[Exercise aim] In the passage on disaster relief in China, how much money did France say it would give for a disaster preparedness center in Wuhan?

[Provided passage]
● ● ● ● ● ● ●

This, at least, is what Médecins Sans Frontières - Holland has found. The Dutch agency has several years experience of flood relief in China, and has this year so far spent USD1.5 million on supplies (essential drugs and medical equipment, chlorine, alum, blankets, plastic sheeting, tents, soap) in Anhui, Hubei, Hunan, Sichuan and Yunnan, fielding teams of medical and sanitary officers to assess needs and monitor distribution.
MSF is keen to develop disaster preparedness work but has found that its natural partner, the China Red Cross, whilst happy to receive emergency donations, is absorbed in developing its own disaster preparedness strategy, and not greatly interested at this stage in technical assistance from outside the international Red Cross family.
For larger donors, there is ample scope for 'capacity building' across a range of technical institutions charged with disaster forecasting and prevention, such as the Meteorology Bureau and the Flood Control Division of the Ministry of Water Resources, and the Seismology Division of the Ministry of Land and Resources. Some donors have already supported this area. The World Bank has financed flood control projects in the Tai Hu basin, Jiangsu, and the Yangtze basins. Sweden has given technical assistance for flood control through reservoir management, and Japan has worked with the Ministry of Water Resources on river information and flood control systems, including high-tech 'telemetering', computer modelling and information management. Japan is about to start a new project with the Ministry of Science and Technology for remote sensing in Western China.
But the 'software' to strengthen management and coordination of disasters when they happen is harder to transfer. Some donors have ventured into the field: the British government has sponsored disaster management study tours to the UK for MCA officials. French Premier, Lionel Jospin, announced during a recent visit to China that France would give FFR 20 million (USD5 million) for a disaster preparedness centre in Wuhan. UNDP has (within the framework of a little- publicised International Decade of Natural Disaster Reduction [IDNR]) provided funding to assist a Chinese IDNR Committee (under the State Council) to develop a national natural disaster reduction plan, to be coordinated by MCA. This has now been drafted (but not yet published), and UNDP expects to renew support for implementation. It remains to be seen whether this can satisfactorily define roles and draw together the contributions of different Chinese actors.
The other major area of concern recurrently expressed by international contributors to the relief effort is how to rebuild communities in ways, or places, that expose them to less risk. Raised houses have been suggested, as has relocation. But the scale of the problem is daunting. According to Daniel Gunaratnam, a hydrologist with the World Bank, 17 million Chinese people live in natural flood detention basins, exposed to recurrent flooding; and many millions more are at significant risk - with normal variation in rainfall patterns a more significant factor, and rain the greater villain, than deforestation. Government is therefore right, Gunaratnam believes, to press on with large scale engineering projects, ('especially to protect cities, because of their fixed capital assets'), including the ongoing Three Gorges Dam project which, he calculates, in cheerful defiance of environmental sceptics, could have halved peak flows in the Yangtze this summer.

● ● ● ● ● ● ●

[Stored data]
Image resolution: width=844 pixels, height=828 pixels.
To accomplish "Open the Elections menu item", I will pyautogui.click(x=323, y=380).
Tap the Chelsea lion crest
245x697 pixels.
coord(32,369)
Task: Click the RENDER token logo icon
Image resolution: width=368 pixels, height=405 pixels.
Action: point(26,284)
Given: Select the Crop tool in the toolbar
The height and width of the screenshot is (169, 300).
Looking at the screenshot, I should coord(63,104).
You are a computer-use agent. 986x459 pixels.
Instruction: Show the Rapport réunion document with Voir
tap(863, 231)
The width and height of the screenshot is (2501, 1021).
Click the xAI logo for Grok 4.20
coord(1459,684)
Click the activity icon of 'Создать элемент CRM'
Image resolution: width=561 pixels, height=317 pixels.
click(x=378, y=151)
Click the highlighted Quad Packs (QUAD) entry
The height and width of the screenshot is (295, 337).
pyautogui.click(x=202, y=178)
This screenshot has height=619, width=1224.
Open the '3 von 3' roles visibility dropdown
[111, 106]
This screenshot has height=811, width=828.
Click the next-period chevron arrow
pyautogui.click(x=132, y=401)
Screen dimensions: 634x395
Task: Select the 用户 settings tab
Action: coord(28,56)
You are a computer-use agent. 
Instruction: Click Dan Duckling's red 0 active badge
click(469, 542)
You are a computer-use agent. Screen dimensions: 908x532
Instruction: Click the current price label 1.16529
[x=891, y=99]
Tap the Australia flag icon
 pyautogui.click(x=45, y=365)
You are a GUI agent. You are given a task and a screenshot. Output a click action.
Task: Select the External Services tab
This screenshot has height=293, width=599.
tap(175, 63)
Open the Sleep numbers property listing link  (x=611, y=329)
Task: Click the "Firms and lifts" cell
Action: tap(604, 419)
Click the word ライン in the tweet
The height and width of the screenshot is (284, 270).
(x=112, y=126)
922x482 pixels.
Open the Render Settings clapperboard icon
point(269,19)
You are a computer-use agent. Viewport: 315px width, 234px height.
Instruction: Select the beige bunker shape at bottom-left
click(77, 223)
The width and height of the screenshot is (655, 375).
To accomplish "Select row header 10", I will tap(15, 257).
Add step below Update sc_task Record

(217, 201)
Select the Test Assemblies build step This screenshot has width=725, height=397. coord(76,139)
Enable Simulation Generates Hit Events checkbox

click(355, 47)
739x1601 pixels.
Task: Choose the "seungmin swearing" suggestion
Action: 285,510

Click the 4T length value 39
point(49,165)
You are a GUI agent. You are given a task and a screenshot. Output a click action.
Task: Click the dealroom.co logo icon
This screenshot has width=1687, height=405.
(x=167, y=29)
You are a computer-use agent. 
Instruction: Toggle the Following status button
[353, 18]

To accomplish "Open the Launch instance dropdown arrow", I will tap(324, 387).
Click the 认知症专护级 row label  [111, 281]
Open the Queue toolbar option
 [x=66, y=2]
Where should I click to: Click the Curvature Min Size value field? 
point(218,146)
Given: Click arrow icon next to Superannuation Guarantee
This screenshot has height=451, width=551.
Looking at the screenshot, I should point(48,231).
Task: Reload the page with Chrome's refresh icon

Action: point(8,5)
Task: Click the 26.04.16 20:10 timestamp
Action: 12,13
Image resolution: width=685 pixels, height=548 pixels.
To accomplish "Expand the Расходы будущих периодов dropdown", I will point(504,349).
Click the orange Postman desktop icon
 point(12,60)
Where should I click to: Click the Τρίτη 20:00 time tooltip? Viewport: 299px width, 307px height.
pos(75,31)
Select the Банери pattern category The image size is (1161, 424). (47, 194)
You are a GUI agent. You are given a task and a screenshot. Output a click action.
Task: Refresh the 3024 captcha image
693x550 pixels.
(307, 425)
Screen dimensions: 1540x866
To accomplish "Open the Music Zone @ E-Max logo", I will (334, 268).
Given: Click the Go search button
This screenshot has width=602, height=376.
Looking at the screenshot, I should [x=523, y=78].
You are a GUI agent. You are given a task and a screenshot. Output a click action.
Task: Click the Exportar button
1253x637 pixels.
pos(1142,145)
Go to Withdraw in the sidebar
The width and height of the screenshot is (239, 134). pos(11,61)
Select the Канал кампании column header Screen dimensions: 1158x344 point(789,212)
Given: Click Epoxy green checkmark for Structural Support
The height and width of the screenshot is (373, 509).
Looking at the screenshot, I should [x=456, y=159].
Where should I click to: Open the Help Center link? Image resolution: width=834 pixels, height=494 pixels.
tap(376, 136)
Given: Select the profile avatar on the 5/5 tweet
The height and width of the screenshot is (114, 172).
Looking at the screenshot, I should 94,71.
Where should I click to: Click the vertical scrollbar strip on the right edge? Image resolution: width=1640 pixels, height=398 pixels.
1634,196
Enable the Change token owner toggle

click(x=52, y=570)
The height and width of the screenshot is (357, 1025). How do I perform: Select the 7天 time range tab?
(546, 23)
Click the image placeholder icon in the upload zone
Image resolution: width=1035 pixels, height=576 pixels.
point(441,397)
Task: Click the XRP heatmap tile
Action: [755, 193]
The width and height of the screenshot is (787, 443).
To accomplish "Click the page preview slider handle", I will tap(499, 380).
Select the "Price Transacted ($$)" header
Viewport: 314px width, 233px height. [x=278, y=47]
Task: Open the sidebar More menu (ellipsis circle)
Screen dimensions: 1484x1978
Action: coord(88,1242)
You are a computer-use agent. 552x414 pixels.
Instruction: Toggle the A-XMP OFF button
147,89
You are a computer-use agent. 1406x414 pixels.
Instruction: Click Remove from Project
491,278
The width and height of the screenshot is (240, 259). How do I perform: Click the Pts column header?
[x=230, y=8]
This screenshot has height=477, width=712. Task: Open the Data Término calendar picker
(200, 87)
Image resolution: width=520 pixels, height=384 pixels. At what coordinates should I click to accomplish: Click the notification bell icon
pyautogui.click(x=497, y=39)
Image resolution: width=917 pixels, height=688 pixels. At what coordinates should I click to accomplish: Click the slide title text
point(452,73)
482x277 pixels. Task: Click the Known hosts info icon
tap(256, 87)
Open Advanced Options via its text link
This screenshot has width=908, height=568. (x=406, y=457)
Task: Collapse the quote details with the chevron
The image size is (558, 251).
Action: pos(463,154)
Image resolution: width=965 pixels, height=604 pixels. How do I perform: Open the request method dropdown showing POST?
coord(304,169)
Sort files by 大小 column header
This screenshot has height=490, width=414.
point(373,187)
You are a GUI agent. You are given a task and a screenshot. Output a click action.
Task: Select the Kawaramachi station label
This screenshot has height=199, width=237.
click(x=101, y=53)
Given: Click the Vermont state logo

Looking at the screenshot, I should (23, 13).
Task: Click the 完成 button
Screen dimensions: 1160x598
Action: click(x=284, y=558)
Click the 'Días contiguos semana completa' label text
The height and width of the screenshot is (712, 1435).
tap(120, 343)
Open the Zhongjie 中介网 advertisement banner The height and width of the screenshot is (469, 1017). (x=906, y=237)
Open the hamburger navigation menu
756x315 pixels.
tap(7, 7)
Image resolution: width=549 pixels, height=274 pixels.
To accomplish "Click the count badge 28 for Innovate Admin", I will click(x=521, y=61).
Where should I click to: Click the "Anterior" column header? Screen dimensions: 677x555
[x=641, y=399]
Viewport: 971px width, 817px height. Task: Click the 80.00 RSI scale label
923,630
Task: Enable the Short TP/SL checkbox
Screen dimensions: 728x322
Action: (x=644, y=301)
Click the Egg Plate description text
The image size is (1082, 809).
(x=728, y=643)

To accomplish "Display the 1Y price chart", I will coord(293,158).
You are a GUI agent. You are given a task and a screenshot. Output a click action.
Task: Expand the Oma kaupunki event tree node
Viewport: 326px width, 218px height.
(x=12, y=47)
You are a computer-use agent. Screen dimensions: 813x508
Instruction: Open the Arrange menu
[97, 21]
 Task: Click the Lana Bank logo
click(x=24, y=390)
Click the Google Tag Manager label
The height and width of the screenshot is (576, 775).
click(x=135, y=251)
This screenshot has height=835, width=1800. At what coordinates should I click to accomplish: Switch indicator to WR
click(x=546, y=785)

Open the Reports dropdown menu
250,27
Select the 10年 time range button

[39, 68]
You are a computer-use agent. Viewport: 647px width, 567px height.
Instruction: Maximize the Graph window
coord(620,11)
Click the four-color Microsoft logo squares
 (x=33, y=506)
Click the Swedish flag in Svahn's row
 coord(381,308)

● ● ● ● ● ● ●

[Response for this exercise] FFR 20 million (USD5 million)